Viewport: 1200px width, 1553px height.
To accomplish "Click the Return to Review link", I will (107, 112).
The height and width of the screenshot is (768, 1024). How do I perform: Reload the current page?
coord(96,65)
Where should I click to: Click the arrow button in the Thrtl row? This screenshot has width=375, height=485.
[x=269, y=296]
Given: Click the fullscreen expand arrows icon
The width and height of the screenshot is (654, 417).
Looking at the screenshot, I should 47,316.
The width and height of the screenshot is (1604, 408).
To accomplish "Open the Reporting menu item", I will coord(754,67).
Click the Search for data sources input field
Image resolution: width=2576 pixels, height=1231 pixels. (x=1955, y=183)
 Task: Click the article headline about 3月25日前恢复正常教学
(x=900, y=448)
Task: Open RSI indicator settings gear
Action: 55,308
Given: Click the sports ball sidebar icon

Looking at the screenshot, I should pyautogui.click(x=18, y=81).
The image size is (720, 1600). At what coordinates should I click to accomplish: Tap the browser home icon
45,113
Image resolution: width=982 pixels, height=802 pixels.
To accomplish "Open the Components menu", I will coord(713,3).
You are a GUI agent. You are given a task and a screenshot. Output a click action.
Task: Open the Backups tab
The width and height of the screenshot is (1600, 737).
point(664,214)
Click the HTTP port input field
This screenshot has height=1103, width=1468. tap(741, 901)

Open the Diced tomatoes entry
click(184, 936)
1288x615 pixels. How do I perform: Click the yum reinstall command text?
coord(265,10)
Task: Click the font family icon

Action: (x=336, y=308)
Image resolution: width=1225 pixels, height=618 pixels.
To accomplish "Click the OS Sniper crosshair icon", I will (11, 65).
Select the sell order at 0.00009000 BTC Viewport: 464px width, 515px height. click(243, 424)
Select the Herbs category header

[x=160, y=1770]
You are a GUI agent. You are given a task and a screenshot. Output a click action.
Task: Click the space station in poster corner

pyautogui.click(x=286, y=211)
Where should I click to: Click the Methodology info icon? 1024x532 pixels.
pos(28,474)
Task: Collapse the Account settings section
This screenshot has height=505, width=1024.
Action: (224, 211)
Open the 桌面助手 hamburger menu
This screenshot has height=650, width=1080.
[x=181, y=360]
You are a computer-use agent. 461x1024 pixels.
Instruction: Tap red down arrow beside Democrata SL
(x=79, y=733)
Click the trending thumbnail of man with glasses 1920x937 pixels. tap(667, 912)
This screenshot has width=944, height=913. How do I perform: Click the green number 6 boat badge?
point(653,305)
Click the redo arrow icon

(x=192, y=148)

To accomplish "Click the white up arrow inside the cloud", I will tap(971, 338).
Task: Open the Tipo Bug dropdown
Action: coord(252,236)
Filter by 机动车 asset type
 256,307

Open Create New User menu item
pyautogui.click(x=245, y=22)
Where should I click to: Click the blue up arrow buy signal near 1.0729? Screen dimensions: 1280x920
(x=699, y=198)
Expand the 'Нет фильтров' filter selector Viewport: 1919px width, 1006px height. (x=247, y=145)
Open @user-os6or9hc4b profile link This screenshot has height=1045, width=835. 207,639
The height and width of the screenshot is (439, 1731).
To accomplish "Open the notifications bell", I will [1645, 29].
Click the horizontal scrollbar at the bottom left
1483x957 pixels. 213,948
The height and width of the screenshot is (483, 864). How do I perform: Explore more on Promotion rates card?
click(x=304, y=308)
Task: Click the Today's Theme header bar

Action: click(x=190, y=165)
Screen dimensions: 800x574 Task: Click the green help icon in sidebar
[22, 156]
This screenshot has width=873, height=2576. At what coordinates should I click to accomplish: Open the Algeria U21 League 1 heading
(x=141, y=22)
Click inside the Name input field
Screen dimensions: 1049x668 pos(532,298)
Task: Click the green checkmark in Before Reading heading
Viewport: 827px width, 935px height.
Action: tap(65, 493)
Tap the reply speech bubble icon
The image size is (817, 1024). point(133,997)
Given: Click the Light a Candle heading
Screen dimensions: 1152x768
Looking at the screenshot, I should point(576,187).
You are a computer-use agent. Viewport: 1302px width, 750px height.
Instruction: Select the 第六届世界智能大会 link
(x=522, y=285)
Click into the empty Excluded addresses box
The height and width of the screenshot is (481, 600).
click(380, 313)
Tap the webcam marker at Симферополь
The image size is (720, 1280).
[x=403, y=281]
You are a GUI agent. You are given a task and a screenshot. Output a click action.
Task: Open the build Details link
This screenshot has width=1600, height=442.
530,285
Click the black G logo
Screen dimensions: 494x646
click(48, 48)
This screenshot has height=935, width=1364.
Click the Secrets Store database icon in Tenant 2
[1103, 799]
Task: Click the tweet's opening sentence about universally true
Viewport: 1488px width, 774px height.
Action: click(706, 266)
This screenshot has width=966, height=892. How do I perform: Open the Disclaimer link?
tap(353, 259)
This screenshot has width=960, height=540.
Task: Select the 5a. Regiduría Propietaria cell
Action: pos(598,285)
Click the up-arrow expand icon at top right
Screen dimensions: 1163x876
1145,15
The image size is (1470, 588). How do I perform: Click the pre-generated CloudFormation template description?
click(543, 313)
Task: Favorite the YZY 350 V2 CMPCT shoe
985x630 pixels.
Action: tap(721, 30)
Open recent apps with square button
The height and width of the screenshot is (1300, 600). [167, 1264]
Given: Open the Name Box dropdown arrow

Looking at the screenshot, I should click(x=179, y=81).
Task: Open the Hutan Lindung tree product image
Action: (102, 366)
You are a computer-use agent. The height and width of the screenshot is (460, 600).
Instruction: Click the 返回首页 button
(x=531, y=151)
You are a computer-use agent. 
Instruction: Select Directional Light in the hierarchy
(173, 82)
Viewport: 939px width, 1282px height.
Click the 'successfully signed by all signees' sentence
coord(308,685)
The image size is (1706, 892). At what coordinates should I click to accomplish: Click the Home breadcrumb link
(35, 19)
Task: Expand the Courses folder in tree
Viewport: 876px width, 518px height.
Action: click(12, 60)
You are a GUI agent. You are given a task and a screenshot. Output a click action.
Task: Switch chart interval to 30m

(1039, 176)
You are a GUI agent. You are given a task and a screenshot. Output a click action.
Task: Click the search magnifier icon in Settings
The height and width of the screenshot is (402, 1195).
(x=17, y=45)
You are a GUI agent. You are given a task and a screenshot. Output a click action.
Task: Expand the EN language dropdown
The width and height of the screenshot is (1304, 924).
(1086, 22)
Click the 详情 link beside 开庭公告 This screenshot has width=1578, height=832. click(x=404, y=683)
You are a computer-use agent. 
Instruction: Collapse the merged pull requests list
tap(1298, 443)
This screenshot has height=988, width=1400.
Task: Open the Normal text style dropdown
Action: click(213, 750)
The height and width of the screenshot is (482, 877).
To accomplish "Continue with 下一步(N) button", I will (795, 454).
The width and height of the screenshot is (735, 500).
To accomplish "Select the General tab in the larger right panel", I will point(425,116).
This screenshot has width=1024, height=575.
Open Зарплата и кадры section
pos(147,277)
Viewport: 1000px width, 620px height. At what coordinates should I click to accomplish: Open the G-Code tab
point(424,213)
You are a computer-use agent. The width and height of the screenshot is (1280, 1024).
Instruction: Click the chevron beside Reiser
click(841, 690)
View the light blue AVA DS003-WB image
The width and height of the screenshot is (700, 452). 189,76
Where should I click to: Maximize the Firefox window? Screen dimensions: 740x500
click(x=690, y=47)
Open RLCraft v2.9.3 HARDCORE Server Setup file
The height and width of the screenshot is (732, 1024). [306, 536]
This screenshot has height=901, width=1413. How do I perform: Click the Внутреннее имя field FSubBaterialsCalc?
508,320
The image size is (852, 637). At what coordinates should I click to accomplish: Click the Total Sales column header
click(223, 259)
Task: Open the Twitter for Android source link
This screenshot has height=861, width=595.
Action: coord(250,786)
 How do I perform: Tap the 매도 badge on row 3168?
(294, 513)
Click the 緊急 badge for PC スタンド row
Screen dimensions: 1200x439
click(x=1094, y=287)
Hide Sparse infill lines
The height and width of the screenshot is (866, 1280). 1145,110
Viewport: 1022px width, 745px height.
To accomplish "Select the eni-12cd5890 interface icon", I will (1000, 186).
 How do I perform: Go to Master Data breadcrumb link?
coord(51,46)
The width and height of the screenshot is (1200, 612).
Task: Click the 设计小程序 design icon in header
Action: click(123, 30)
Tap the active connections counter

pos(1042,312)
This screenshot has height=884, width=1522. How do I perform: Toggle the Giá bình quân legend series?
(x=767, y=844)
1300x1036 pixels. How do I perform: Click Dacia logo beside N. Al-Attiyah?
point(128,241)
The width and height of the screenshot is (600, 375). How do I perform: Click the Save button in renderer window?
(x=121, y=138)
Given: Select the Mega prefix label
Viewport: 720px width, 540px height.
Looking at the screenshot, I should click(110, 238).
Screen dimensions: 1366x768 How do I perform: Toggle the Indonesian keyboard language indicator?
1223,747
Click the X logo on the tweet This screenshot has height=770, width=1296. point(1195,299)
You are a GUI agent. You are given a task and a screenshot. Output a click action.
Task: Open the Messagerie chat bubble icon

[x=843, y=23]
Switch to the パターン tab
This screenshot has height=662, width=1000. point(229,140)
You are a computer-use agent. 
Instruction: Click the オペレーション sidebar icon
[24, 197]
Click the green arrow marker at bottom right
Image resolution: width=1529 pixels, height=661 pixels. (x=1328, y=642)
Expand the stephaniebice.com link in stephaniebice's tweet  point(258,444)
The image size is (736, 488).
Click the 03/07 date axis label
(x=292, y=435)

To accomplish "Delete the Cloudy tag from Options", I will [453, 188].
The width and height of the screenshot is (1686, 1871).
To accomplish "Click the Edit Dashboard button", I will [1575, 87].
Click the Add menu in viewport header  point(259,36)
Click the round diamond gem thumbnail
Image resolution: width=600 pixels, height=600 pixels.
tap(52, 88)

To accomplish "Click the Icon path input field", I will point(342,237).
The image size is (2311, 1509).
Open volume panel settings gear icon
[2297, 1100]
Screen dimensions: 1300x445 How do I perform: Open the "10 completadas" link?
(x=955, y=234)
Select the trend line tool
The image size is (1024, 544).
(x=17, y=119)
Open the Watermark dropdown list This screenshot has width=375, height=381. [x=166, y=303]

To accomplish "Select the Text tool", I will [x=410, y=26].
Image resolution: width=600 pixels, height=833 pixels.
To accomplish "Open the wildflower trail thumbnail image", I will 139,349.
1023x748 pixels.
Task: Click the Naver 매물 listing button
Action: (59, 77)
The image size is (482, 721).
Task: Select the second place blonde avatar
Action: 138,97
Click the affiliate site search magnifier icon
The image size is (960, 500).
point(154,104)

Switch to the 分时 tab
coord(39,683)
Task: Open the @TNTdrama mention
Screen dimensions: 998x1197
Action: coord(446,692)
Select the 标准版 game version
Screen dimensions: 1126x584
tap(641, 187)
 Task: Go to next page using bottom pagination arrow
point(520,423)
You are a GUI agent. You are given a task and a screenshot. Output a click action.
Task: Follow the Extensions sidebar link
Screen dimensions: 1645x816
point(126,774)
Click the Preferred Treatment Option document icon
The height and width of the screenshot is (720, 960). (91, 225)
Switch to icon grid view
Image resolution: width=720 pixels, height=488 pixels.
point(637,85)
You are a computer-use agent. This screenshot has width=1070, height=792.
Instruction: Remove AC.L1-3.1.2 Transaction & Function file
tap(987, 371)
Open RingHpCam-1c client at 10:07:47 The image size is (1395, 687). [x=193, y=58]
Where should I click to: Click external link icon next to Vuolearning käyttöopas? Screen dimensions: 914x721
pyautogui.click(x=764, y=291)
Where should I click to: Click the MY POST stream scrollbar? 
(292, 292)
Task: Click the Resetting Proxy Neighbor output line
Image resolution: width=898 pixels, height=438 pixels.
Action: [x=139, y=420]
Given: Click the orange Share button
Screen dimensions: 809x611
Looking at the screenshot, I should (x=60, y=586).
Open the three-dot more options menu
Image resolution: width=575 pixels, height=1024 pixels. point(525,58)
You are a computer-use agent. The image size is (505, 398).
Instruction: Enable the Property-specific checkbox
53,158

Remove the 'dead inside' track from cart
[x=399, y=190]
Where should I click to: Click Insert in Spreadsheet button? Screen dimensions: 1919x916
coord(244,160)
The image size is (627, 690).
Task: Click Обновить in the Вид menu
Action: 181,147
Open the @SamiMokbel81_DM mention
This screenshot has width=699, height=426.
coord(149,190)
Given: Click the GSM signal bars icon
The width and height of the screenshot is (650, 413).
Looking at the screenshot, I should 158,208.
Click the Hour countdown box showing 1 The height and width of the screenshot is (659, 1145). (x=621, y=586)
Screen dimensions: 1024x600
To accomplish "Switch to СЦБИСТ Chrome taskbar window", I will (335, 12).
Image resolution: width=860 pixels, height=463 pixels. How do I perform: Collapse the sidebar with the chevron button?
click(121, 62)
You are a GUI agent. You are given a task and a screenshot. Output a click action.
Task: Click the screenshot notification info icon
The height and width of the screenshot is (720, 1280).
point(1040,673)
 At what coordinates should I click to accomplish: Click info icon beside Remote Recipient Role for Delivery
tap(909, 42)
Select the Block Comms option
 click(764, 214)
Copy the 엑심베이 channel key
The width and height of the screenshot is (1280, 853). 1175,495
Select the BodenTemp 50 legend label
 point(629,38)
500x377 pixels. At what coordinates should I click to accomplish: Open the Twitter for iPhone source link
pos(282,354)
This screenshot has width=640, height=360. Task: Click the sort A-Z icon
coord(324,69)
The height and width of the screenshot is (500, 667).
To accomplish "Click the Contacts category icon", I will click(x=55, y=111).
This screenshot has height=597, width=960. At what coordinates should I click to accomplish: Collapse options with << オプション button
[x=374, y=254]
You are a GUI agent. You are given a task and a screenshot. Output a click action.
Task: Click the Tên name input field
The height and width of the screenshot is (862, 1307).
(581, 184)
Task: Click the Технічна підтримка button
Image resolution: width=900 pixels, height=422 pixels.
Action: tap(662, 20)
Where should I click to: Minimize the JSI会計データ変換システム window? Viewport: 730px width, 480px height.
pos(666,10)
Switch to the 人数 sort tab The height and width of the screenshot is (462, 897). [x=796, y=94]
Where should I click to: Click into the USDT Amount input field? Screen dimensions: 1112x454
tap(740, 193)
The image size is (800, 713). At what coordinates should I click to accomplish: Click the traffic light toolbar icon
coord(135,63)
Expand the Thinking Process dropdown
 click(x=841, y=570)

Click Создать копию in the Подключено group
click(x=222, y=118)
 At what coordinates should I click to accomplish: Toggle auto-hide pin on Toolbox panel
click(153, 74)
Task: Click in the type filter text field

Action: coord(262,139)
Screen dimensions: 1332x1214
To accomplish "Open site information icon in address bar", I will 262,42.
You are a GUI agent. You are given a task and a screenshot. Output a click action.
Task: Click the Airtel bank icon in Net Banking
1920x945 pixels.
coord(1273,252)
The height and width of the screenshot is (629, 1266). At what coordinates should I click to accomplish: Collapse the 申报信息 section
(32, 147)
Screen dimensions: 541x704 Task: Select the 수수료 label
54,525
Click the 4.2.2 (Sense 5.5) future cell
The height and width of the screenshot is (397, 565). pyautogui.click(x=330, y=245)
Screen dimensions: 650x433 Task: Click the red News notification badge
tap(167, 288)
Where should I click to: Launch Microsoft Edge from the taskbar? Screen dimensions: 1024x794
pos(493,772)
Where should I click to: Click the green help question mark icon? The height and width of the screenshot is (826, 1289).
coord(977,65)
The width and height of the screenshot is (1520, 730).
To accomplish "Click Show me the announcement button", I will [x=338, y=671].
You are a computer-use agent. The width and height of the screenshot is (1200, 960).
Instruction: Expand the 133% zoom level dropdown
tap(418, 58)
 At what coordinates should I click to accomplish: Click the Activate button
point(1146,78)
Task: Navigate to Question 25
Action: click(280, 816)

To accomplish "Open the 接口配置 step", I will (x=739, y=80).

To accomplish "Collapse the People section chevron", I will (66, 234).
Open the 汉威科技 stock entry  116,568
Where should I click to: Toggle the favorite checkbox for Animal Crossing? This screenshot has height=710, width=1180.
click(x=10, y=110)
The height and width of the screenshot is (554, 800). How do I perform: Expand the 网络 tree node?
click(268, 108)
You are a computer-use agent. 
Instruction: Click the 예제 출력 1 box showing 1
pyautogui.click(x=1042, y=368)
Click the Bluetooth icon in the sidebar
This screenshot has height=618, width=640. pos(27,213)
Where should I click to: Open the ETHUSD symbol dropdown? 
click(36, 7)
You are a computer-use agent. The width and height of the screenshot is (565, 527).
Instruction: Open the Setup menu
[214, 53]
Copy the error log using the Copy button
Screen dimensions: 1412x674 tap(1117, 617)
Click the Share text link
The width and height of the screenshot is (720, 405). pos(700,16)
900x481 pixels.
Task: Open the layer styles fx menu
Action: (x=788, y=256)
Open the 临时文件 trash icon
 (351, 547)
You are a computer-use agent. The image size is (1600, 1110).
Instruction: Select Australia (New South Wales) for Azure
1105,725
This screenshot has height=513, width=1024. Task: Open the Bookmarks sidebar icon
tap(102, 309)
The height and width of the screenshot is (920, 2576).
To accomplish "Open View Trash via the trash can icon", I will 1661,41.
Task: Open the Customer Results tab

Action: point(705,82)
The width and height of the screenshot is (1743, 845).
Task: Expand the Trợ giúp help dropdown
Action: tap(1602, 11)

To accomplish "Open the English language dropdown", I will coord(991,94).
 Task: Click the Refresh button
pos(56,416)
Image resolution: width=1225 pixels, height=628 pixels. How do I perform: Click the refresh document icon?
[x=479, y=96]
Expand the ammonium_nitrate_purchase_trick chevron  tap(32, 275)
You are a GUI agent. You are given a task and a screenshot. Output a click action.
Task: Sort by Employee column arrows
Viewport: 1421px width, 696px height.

..............................

Problem
Above are some records; copy exactly the lines from the one with "Click the 详情" through the one with "The height and width of the screenshot is (482, 877).", both included, and no others.

Output for this task
Click the 详情 link beside 开庭公告 This screenshot has width=1578, height=832. click(x=404, y=683)
You are a computer-use agent. 
Instruction: Collapse the merged pull requests list
tap(1298, 443)
This screenshot has height=988, width=1400.
Task: Open the Normal text style dropdown
Action: click(213, 750)
The height and width of the screenshot is (482, 877).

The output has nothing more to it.